*Texte extrait*
Extrait de « maville.com », le 11.01.08 : « Les jeunes de Perseigne ont besoin de repères »

Enquête. Gérard Le Caignec enseigne en primaire à Perseigne depuis 25 ans. Il raconte le quotidien de son école de quartier.

« Je suis instit à l’école primaire La Fontaine depuis 1982. J’en ai pris la direction il y a 10 ans. Je connais les parents depuis un petit bout de temps. Je me plais beaucoup ici parce qu’il y a eu peu de changements. L’équipe est soudée et se connaît bien. C’est un gros avantage dans un quartier où les gens, les jeunes, ont besoin de repères.

Dans l’école, on n’a pas trop de soucis de racisme. Je dis souvent que devant nous, il n’y a pas des blancs, des blacks, des beurs ou des asiatiques mais des enfants. Tout simplement.

« Une vraie hypocrisie »

*Relevé des enregistrements*
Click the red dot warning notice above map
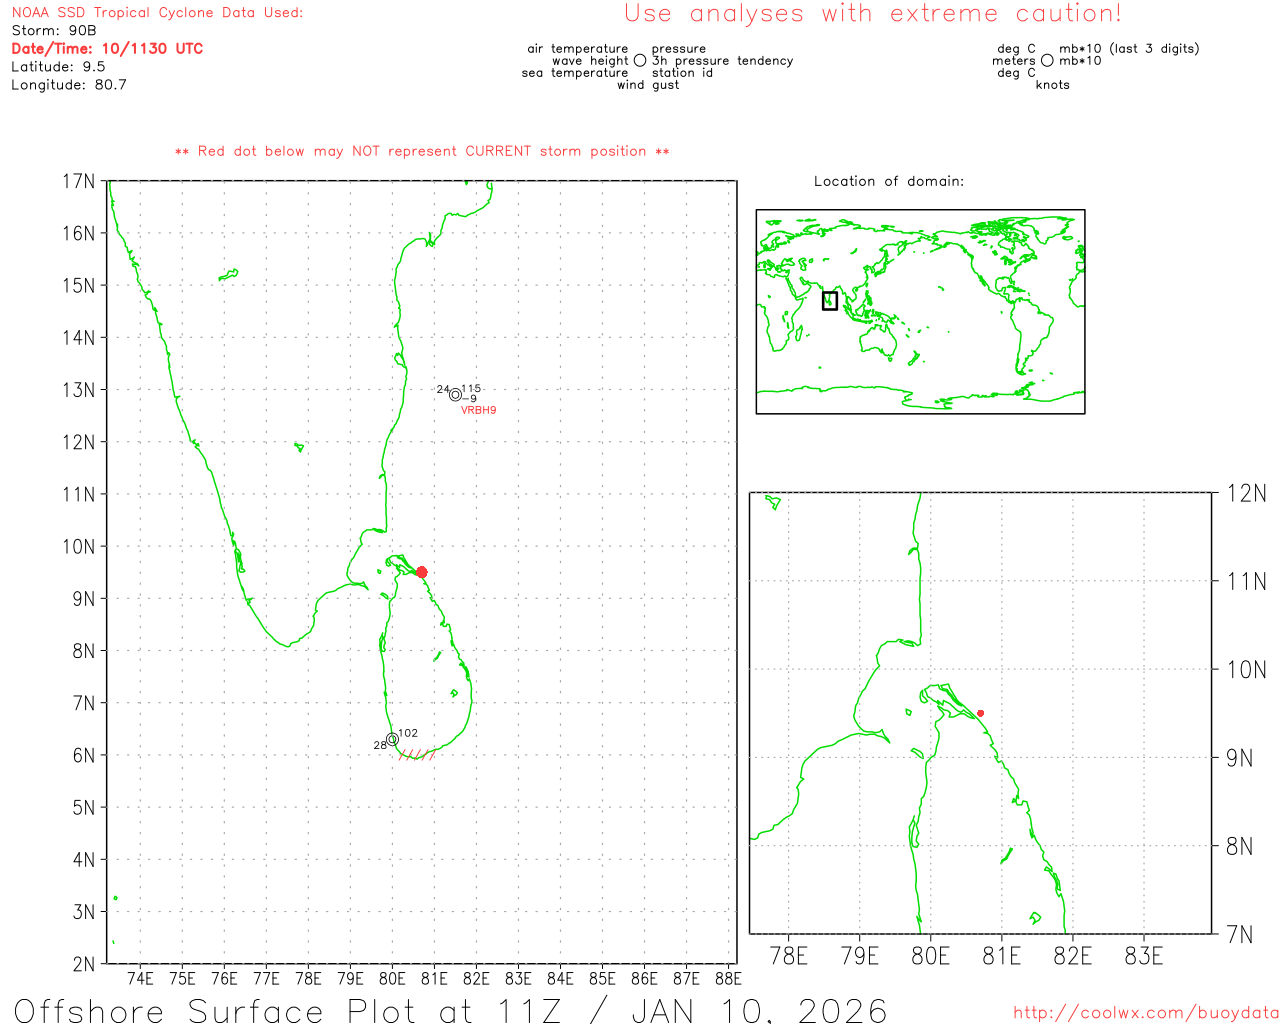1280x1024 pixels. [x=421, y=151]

...

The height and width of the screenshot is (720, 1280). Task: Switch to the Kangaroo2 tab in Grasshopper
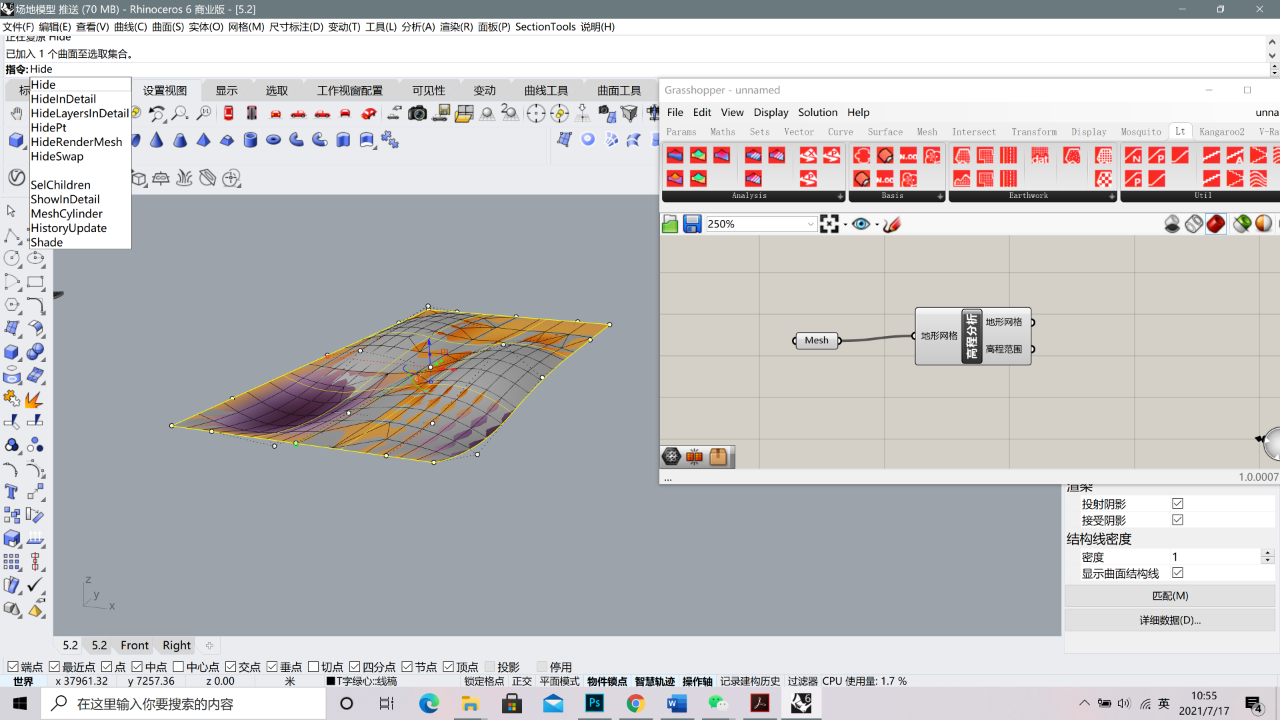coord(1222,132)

*Exercice bref 1*
Dans l'extrait sur l'école de Perseigne, substituez « secteur » à « quartier », puis recopiez tout le passage depuis « Enquête. Gérard Le » jusqu'à « besoin de repères. ».
*Exercice bref 2*
Poursuivez l'extrait sur l'école de Perseigne à la suite de sa dernière ligne.

*Résultat attendu 1*
Enquête. Gérard Le Caignec enseigne en primaire à Perseigne depuis 25 ans. Il raconte le quotidien de son école de secteur.

« Je suis instit à l’école primaire La Fontaine depuis 1982. J’en ai pris la direction il y a 10 ans. Je connais les parents depuis un petit bout de temps. Je me plais beaucoup ici parce qu’il y a eu peu de changements. L’équipe est soudée et se connaît bien. C’est un gros avantage dans un secteur où les gens, les jeunes, ont besoin de repères.

*Résultat attendu 2*
A La Fontaine, en primaire, nous avons un CP à 22 élèves, un CP-CE1 à 18, un CE1-CE2 à 23, un CE2-CM1 à 24, un CM1-CM2 à 27 et une Classe d’intégration scolaire (Clis) à 11. Les enfants ne sont pas dans les conditions les plus favorables. Nous avons une assistante d’éducation en congé maternité, et évidemment, elle n’est pas remplacée. Et pourtant les collègues se donnent. L’autre jour, l’une d’elles est venue avec plus de 38 de fièvre. Et il faut les tenir les élèves !

Il faut dire ce qui est. Ici, globalement le niveau est faible. Les enfants ne sont pas plus bêtes qu’ailleurs. On voit bien la petite lumière dans leurs yeux mais certains n’y arrivent pas. Les difficultés sociales ou psychologiques au niveau familial sont trop fortes. Ce qui n’empêche pas certains de très bien réussir : dans mon CM2, par exemple, j’ai trois très bons élèves. L’année dernière, un enfant est passé en 6e avec un an d’avance, et il marche encore très bien au collège. L’Éducation nationale a longtemps parlé de réussite de tous les élèves. Une vraie hypocrisie : on n’allait pas faire un monde qu’avec des médecins, des notaires ou des chefs d’entreprises. Les métiers manuels ont trop été dévalorisés.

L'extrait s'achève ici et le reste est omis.